--- begin PASSAGE PROVIDED ---
How does a shift reduce parser know what rule to apply?

When writing a shift reduce parser, how does a shift reduce figure out what rule to apply efficiently? For example, if I have the following rules
S –> S + S
S –> id
How would the parser quickly determine the rule to apply in the following parse stacks?
$ id # id -> S
$ S # shift
$ S + # shift
$ S + id # id -> S
$ S + S # S + S -> S
$ S
All the examples I've seen just pull the correct rule out of nowhere, but what is the code behind choosing a rule? Pseudocode would be appreciated.
I've taken the examples from here, but pretty much any shift reduce parsing articles I find online just magically know what rule to use and don't show how to choose them.
The rule number is in the parsing table. In other words, it was precomputed when the parsing table was created.
An LR state is a set of LR items, where each item is a production and an index into the production, usually written with a •. When you take a transition from one state to the next one, you move the • one symbol to the right in all the qualifying items. For a shift action, an item qualifies if the symbol following the • is the token being shifted, and for a goto action, which happens at the end of a reduction, an item qualifies if the symbol following the • is the non-terminal which was just reduced.
Normally not all the items in a state qualify, unless there is just one item in the state. But it can happen that there are two or more qualifying items; that's an indication that the grammar probably wasn't LL. Anyway, it doesn't matter. The parser generator takes all the qualifying items and uses them to create a new state (or look up an already constructed state). Newly constructed states are completed by "ε-closure", which is a fancy way of saying that you add all the productions for each non-terminal which follows the • in the new state. (Recursively, which is why it's called a closure.)
--- end PASSAGE PROVIDED ---
--- begin SUPPLIED DATA ---
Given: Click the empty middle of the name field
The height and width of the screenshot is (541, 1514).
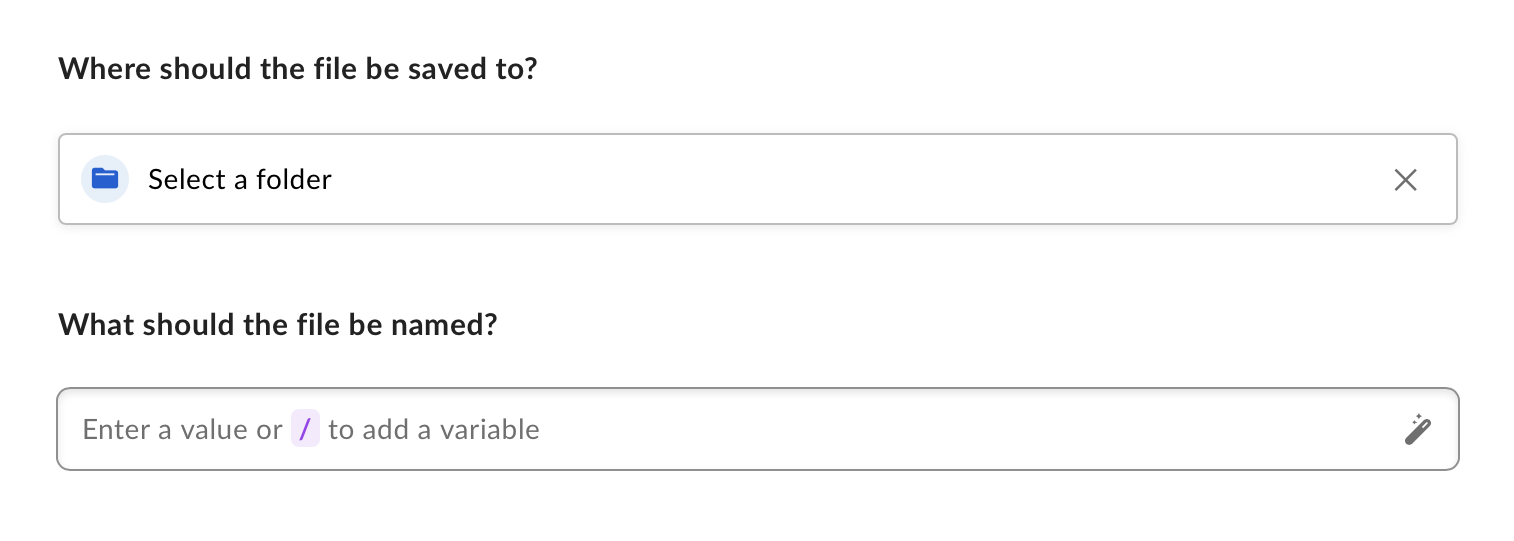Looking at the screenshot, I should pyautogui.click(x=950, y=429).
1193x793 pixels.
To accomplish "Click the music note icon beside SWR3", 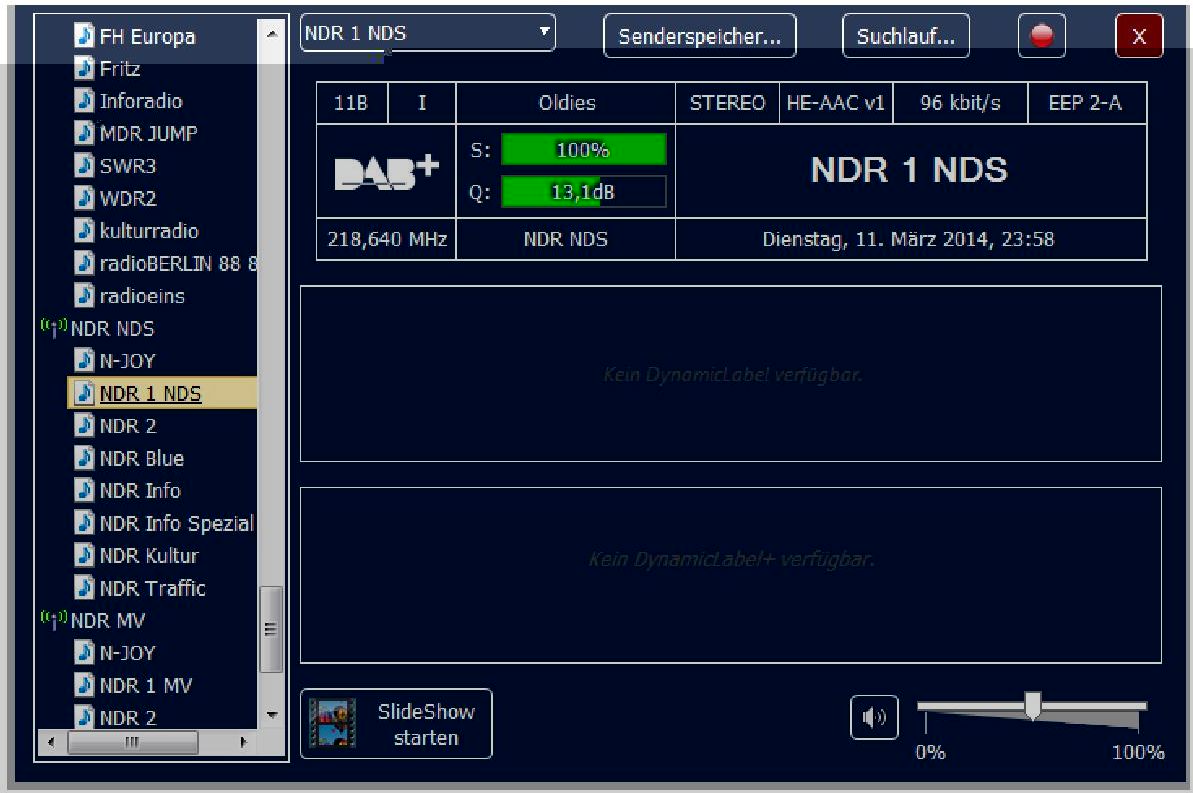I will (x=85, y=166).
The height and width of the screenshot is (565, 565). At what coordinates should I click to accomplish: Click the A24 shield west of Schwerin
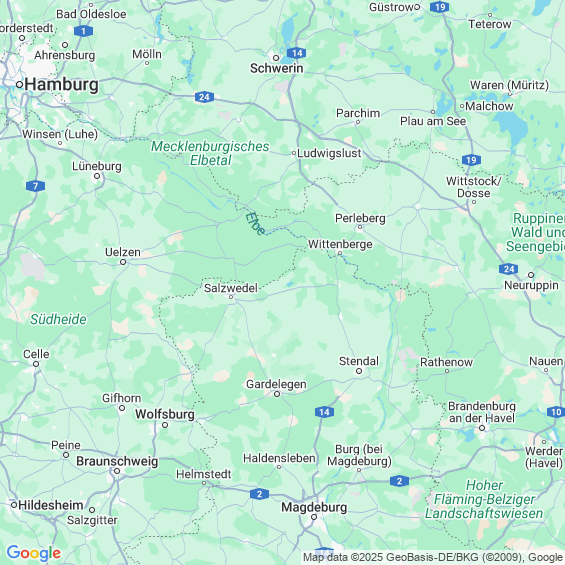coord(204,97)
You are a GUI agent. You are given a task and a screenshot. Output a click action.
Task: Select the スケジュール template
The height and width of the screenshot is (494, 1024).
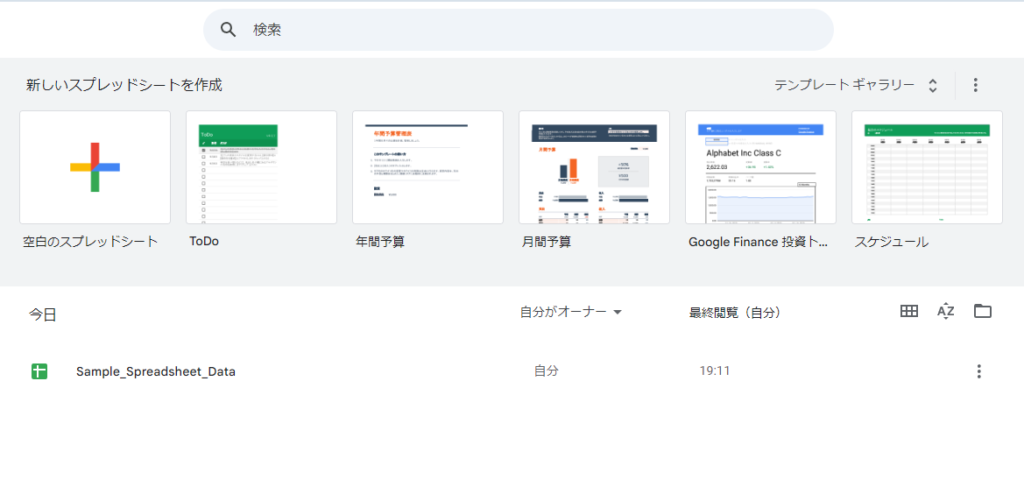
--- end SUPPLIED DATA ---
* SET TASK
Carry on the forum thread about how a shift-reduce parser chooses a rule, starting right after its last sentence.

* RESULT OF THE TASK
When the parser reaches a state where the • is at the end of an item, it can reduce that particular item, which is precisely the production which will be reduced. Reducing an item basically means backing up the parser until you reach the beginning of the item's production, which 8s what the parser stack is used for: each stack entry is a transition, do as you pop the stack you move backwards in the parse history. Once you reach the beginning of the item, you must be in a state which has a goto action on the production's non-terminal. That must be the case because an item with the • at the beginning was added during ε-closure, which only happens when some item(s) in the state have their • before that non-terminal. Then you take the goto action, which registers the fact that an instance of that non-terminal has just been recognised, and continue from there. So there's no magic.
Each reducible item has a lookahead set, which was also computed during table construction, consisting of the possible tokens which might come next. If the actual next token --the lookahead token-- is in that set, the reduction is allowed to happen. If the lookahead token follows the • in the current state, a shift action is allowed. If a state has both a possible reduction action and a possible shift action on the same token, the table has a parsing conflict and the grammar is not LR. The same if two different items are both reducible on that state on the same lookahead. For a grammar to be LR, every state can have at most one possible action for every different lookahead token. (If it has no possible action for the current lookahead, the parse fails and a syntax error is reported.)
In my opinion, you can't really learn this algorithm by reading about, although I've tried to write it. To see how it works, you need to construct (or borrow) a parsing table and play parser, armed with a whiteboard or a big pad of paper to keep track of the parsing stack. If you can find (or build) a parsing table where the items have not been deleted, you might find it easier to follow, although it takes up a lot more space. (G2G, like many "tutorials", deleted the items, possibly making it look like magic. But there are other resources, such as the infamous Dragon Book.)
The parser itself doesn't need to look at the items; all the relevant information has been summarised in the parsing table, which I suppose is why sites like G2G don't show them. And they do create a lot of clutter. Bison can produce Graphview source for an image of the parsing automaton; you need to supply the --report=all command-line option if you want to see the ε-closure in each state.

In shift reduce parsing why the handle always eventually appear on top of the stack and never inside?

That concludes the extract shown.